## [INSTRUCTIONS FOR THE TASK]
Once the line holding "Click the Add Library button" is found in the entries below, restate it and each line after it word for word, with no pictures.

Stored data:
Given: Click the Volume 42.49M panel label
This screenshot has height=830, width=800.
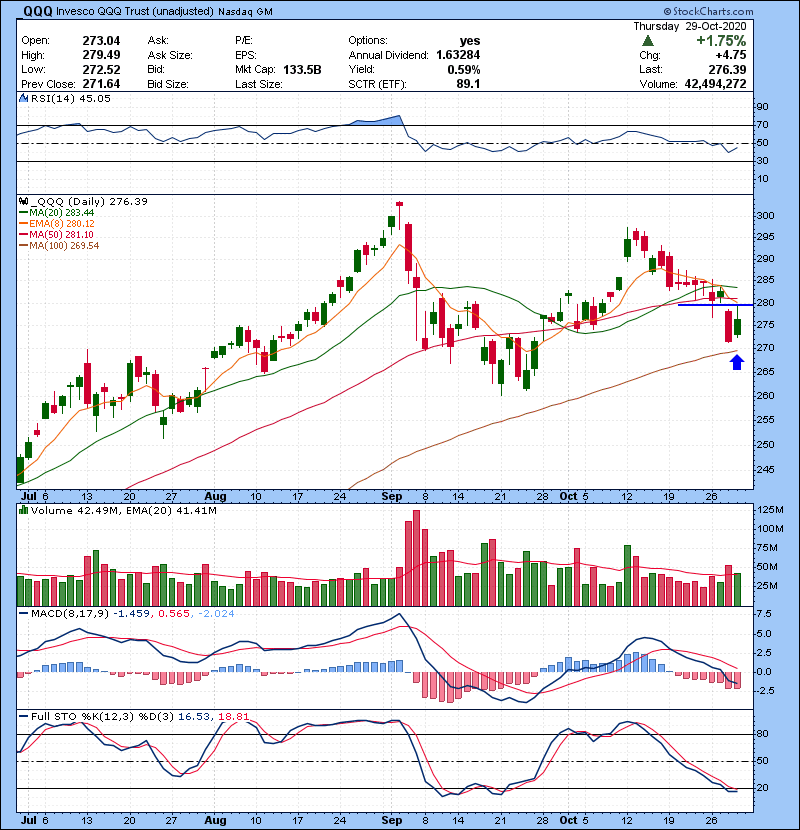Looking at the screenshot, I should click(x=62, y=512).
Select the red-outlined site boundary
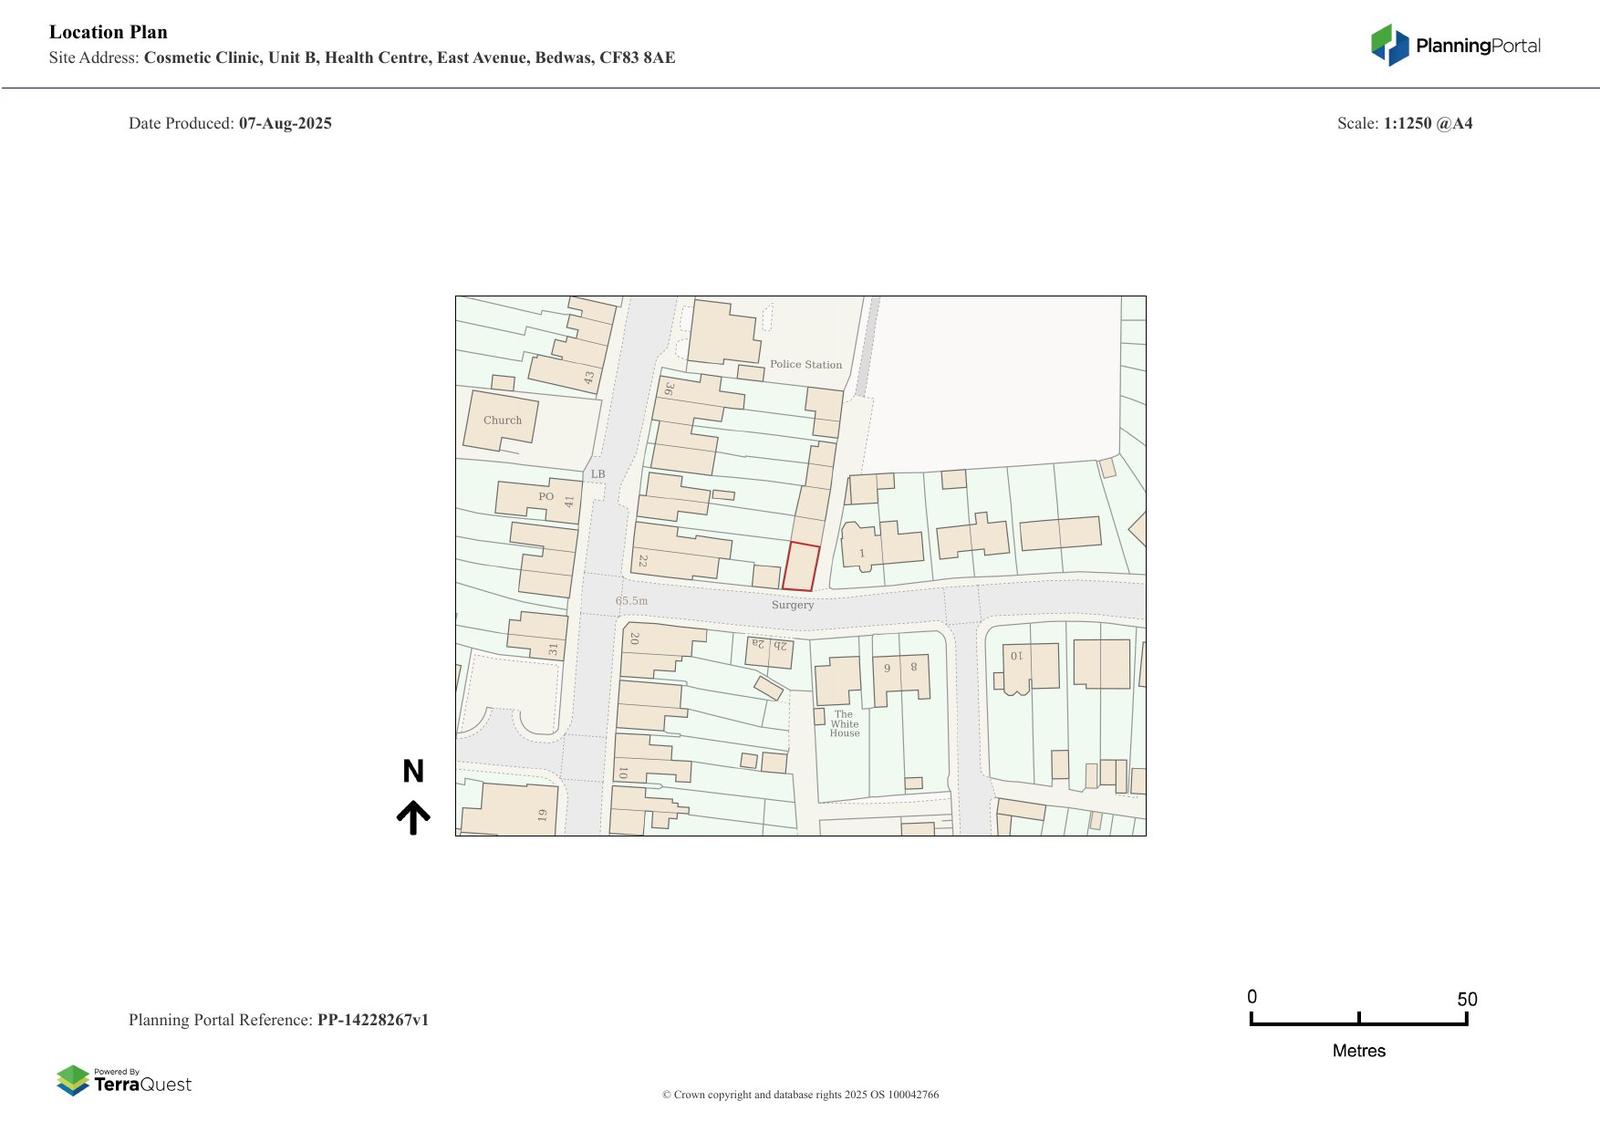Image resolution: width=1600 pixels, height=1132 pixels. (x=800, y=567)
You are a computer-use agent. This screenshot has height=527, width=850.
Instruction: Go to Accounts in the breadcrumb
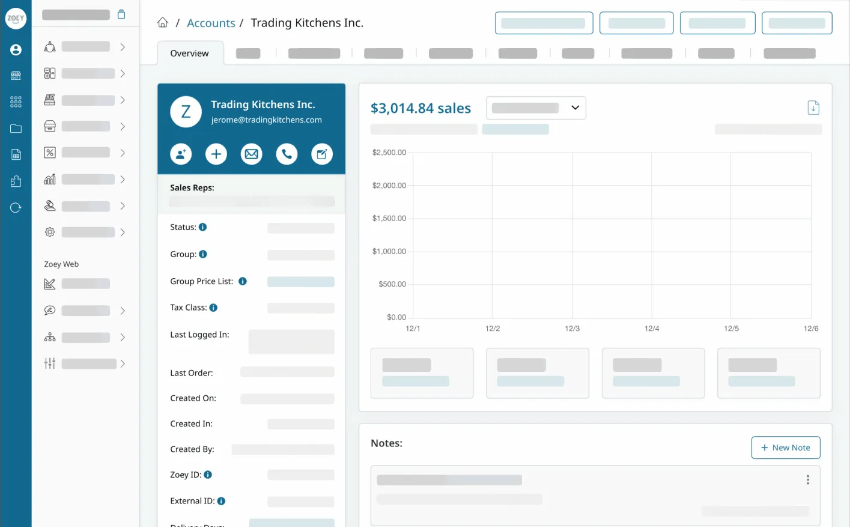(211, 23)
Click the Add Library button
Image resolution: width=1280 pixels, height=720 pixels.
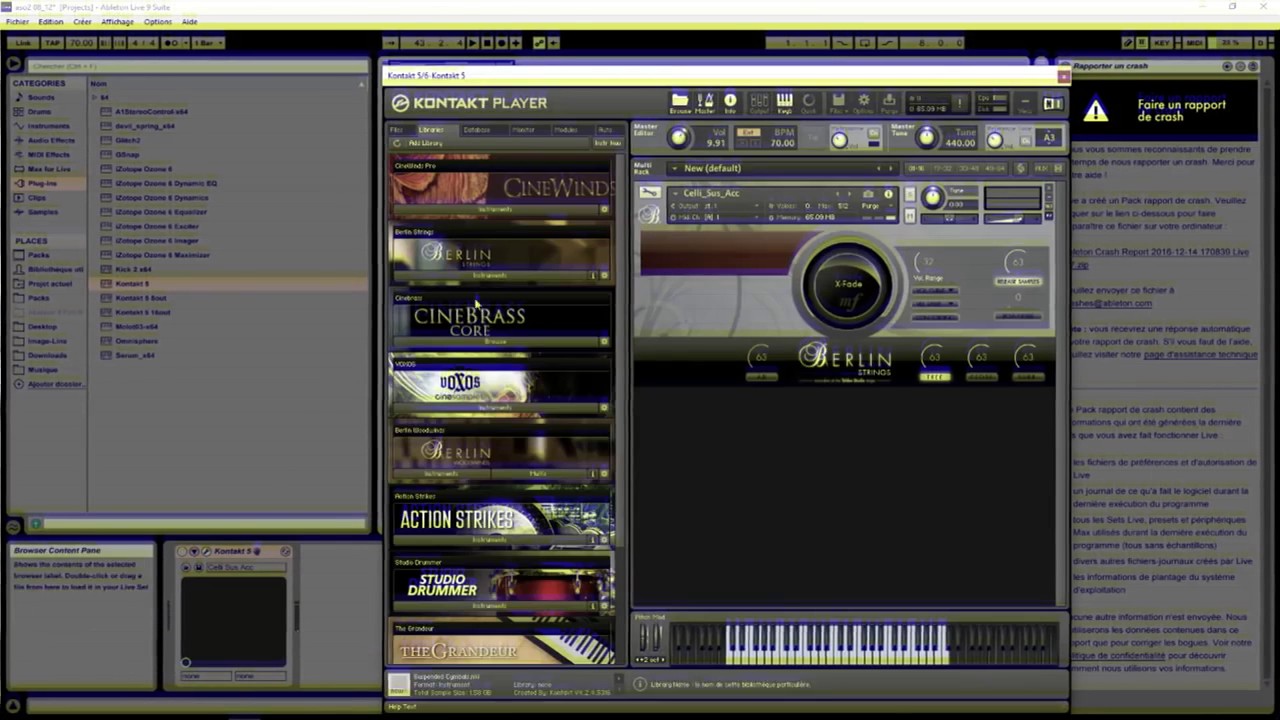pos(424,143)
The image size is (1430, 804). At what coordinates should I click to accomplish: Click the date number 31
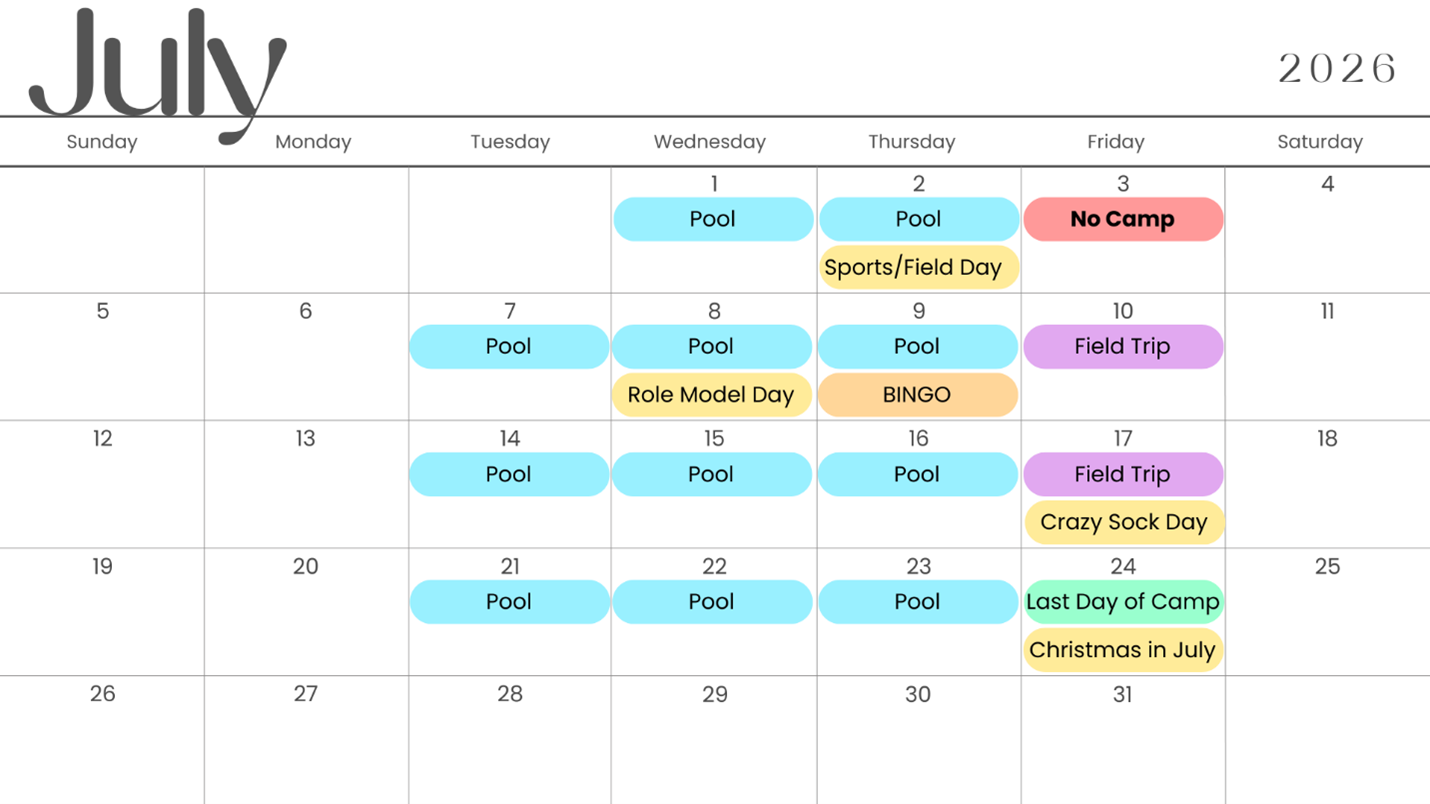[1123, 694]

## [RESPONSE TO THIS EXERCISE]
Click the Add Library button
Image resolution: width=1280 pixels, height=720 pixels.
pos(424,143)
The image size is (1430, 804). At what coordinates should I click to accomplish: Click the date number 31
[1123, 694]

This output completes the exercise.